СОДРУЖЕСТВО ДУРРАНИ?

Многолетняя мечта Советов о настоящем левом перевороте в третьем мире осуществилась, но что это значило? Официальные лица из стран Восточного блока прилетели в Москву, чтобы послушать мнение востоковедов. «Нынешняя революция, — утверждал Ульяновский 12 мая на встрече с делегацией ГДР, — отмечена решающим участием масс. Это редкое событие в „третьем мире“»[141]. Однако призраки пуштунов, роль которых к тому времени казалось разумнее учитывать, преследовали Ульяновского. «Вопрос о племенах на юге Афганистана является политически серьезной проблемой. Патаны и пуштуны — исконное население Афганистана — всегда играли контрреволюционную роль. Они обычно спускались с гор толпами по десять — сто тысяч человек, вторгались в города и совершали акты насилия. Именно благодаря им в Афганистане была восстановлена монархия»[142]. Ульяновский стал жертвой построенного по колониальным чертежам интеллектуального боевого корабля Афганистана, на котором пуштуны одновременно и командовали, и играли разрушительную роль. Опиравшийся на колониальные стереотипы о пуштунах как хронических противниках государства Ульяновский был не единственным ученым, упустившим из виду то, что сочетание спонсируемых СССР левых движений, направляемого Кабулом пуштунского шовинизма и концепции национального государства как средства националистических устремлений создавало гибридное чудовище.

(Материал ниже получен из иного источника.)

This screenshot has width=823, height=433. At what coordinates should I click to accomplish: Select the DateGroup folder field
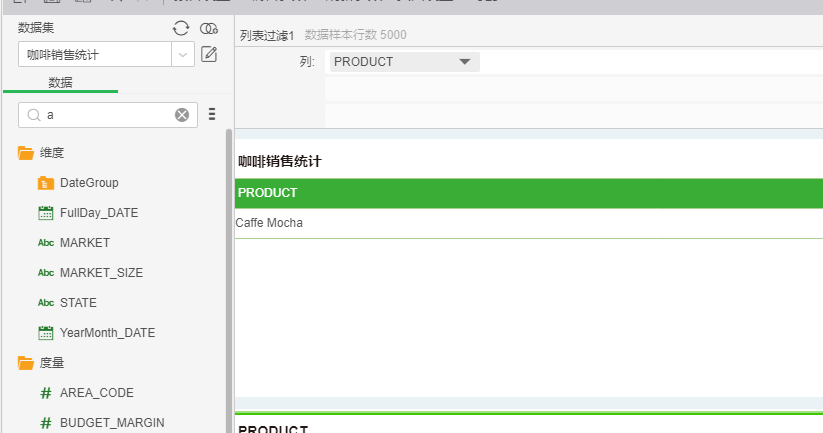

Востоковеды прибыли в Кабул, чтобы оценить постреволюционную ситуацию. Ганковский разрывался на части: он метался между лекциями в афганском посольстве, главным зданием КГБ на Лубянке и ЦК КПСС[143]. Ученик Ганковского В. Г. Коргун летом 1978 года был прикомандирован в качестве консультанта к афганскому Министерству высшего образования и вскоре вылетел в Кабул знакомым нам московским рейсом. «Афганистан был моим хлебом с маслом», — шутил Коргун. После того как он сдал свой паспорт на хранение в советское посольство, один из дипломатов повез его в гостиницу. Они ехали по улицам столицы и случайно наткнулись на большую молодежную демонстрацию, организованную НДПА. Десятки юных афганцев бежали возле их машины, выкрикивая лозунги в поддержку Тараки, занявшего пост Генерального секретаря Коммунистической партии Афганистана. Однако, когда Коргун захотел выйти из машины, чтобы их поприветствовать, ему не разрешили: сопровождающий объяснил, что Кабул — сплошное шпионское гнездо. Раздосадованный этим случаем, непокорный Коргун сбежал от своих надзирателей, чтобы проехаться по сельской местности, где, как он вспоминал, еще в сентябре 1978 года можно было передвигаться, не опасаясь за свою безопасность. Эта поездка породила у него много сомнений: что общего у афганских крестьян с интеллигенцией из НДПА?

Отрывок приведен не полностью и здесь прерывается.